Сaviar may be an expensive luxury at champagne parties, but it is just ordinary food in some villages on the Caspian shore. The Caspian littoral states produce 90 percent of the world's "real" caviar.
This, however, could soon be a thing of the past. The larger Caspian sturgeon such as the osetra, the beluga (the largest - and the only predatory - sturgeon) and the sevryga are being mercilessly overfished.
Stocks have shrunk by 90 percent since the 1980s, and rising prices tell the story: even in Kazakhstan genuine caviar has become expensive, with a kilo of Beluga costing 200 - 300 Euros from a Caspian fisherman, though that is nothing compared to the 6,000 Euros it would cost in Europe - if you can find it.
But the fishermen see little of those huge profits, which mainly go to Russian "mafia" middlemen, who enrich themselves in the international caviar trade. Protection schemes are no match for criminal organizations - the illegal trade in caviar is 10 times that of the legal commerce.
In 2006, for the first time the UN Convention on International Trade in Endangered Species (CITES) no longer allocated a trade quota to the traditional exporters of wild caviar from the Caspian countries of Russia, Kazakhstan and Azerbaijan.
For a long time attempts have been made to regenerate the fish population. On the Iranian side, millions of fingerlings are raised in ponds and released into the Caspian annually. However, it takes a sturgeon 10-20 years to mature, and as they reach a considerable size some time before that, it still pays to catch them earlier than that.
Poverty in the villages along the coast and the rivers Volga and Ural - where the fish come to spawn - inevitably drives people to fishing, exacerbating the problem. Since the Volga has been blocked by dams and thus has grown increasingly polluted, the sturgeon are spawning more often in the Ural River mouth.
A war at sea has now developed between fishermen, with Dagestani fishermen from Russia pursuing the sturgeon with speedboats right into Kazakhstan's territorial waters, catching the fish with gillnets and disappearing again.
It is actually possible to harvest caviar without killing the fish. Shortly before the eggs are laid, one can "milk" them from the female. This actually produces the finest and tastiest caviar of them all, according to experts.

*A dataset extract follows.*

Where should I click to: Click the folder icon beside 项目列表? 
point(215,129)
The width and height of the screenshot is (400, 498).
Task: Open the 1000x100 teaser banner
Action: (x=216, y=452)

- Those who want to sample the very best caviar should observe the following:
- Sturgeon caviar is black or grey (red caviar comes from salmon) Its true taste is only preserved if it is kept in glass, as tins distort the flavour
- Caviar has only been produced in a genuine and legal manner if the glass's lid bears a GOST certificate and the serial number of the producer as well as the dates of production and expiry
- Grease on the glass indicates bad preservation or the addition of agents
- The best way to take caviar is with a shot of ice-cold vodka - this accentuates the delicate taste, rather than distorting it as champagne does.
Authority:
The guidebook across Kazakhstan . Authors Dagmar Schreiber and Jeremy Tredinnick. Publishing house "Odyssey". 2010.
Photos
Alexander Petrov.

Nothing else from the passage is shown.